§ REQUEST
Put the records below into a numbered list, leaving out blank lines, covering only the lines from the line with "Launch the Word pinned app" up to and including the line with "pyautogui.click(x=166, y=78)".
# # #
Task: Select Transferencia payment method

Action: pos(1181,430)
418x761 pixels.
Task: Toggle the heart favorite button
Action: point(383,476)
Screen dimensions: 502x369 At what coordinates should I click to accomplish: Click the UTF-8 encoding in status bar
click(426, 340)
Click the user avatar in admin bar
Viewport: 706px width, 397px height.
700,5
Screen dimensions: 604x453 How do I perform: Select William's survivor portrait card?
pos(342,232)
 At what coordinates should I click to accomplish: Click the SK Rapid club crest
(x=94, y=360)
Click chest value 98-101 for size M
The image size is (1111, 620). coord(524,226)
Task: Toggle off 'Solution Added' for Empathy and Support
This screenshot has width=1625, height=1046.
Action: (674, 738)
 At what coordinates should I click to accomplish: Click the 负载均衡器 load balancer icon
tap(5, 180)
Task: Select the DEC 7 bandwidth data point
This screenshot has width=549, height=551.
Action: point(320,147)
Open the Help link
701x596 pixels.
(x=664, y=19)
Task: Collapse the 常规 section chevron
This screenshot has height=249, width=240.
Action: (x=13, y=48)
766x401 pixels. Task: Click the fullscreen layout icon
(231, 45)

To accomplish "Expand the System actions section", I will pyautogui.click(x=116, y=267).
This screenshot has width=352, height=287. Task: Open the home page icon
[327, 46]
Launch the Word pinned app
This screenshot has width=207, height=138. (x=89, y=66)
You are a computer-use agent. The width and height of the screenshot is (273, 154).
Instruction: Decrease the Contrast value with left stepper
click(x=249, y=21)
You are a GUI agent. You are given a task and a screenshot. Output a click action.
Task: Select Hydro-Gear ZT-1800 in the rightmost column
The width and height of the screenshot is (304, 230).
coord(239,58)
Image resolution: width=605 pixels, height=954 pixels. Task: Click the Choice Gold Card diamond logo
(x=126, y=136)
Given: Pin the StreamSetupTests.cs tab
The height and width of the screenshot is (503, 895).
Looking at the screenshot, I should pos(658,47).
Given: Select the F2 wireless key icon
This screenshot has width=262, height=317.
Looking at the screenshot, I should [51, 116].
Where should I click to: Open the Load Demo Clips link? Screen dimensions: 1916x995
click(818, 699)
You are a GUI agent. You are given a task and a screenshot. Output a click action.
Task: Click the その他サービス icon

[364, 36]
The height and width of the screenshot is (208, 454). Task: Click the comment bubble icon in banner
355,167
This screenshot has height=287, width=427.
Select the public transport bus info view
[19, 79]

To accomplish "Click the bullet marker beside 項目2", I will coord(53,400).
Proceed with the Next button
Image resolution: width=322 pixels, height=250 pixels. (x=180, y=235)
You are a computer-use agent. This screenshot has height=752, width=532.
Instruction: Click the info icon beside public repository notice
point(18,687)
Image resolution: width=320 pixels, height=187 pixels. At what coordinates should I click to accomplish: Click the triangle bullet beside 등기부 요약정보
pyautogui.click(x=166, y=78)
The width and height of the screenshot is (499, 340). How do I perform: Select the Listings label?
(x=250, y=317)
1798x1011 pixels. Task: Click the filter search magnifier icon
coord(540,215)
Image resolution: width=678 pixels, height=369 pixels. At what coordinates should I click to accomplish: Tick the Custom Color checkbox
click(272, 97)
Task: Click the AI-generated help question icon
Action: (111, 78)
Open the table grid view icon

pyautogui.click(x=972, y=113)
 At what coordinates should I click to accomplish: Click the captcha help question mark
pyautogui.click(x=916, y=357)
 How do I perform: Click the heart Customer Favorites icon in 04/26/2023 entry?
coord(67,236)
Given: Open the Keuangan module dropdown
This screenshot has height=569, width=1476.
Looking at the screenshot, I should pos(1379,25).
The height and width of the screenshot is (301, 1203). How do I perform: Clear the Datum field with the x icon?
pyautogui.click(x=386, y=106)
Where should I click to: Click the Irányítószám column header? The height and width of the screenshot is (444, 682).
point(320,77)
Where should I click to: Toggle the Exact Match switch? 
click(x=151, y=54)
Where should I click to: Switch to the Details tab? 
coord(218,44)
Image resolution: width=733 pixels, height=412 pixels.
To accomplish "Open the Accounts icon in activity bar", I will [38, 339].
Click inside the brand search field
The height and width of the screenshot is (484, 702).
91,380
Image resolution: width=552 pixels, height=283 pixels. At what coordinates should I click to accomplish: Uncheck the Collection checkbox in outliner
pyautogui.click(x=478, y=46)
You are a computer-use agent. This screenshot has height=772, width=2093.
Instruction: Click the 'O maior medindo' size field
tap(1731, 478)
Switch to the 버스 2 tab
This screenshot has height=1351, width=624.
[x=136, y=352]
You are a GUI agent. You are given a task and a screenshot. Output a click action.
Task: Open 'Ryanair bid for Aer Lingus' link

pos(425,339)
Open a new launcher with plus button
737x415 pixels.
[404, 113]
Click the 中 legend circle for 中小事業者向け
# # #
§ ANSWER TO THIS TASK
1. Launch the Word pinned app
2. This screenshot has width=207, height=138. (x=89, y=66)
3. You are a computer-use agent. The width and height of the screenshot is (273, 154).
4. Instruction: Decrease the Contrast value with left stepper
5. click(x=249, y=21)
6. You are a GUI agent. You are given a task and a screenshot. Output a click action.
7. Task: Select Hydro-Gear ZT-1800 in the rightmost column
8. The width and height of the screenshot is (304, 230).
9. coord(239,58)
10. Image resolution: width=605 pixels, height=954 pixels. Task: Click the Choice Gold Card diamond logo
11. (x=126, y=136)
12. Given: Pin the StreamSetupTests.cs tab
13. The height and width of the screenshot is (503, 895).
14. Looking at the screenshot, I should pos(658,47).
15. Given: Select the F2 wireless key icon
16. This screenshot has width=262, height=317.
17. Looking at the screenshot, I should [51, 116].
18. Where should I click to: Open the Load Demo Clips link? Screen dimensions: 1916x995
19. click(818, 699)
20. You are a GUI agent. You are given a task and a screenshot. Output a click action.
21. Task: Click the その他サービス icon
22. [364, 36]
23. The height and width of the screenshot is (208, 454). Task: Click the comment bubble icon in banner
24. 355,167
25. This screenshot has height=287, width=427.
26. Select the public transport bus info view
27. [19, 79]
28. To accomplish "Click the bullet marker beside 項目2", I will coord(53,400).
29. Proceed with the Next button
30. Image resolution: width=322 pixels, height=250 pixels. (x=180, y=235)
31. You are a computer-use agent. This screenshot has height=752, width=532.
32. Instruction: Click the info icon beside public repository notice
33. point(18,687)
34. Image resolution: width=320 pixels, height=187 pixels. At what coordinates should I click to accomplish: Click the triangle bullet beside 등기부 요약정보
35. pyautogui.click(x=166, y=78)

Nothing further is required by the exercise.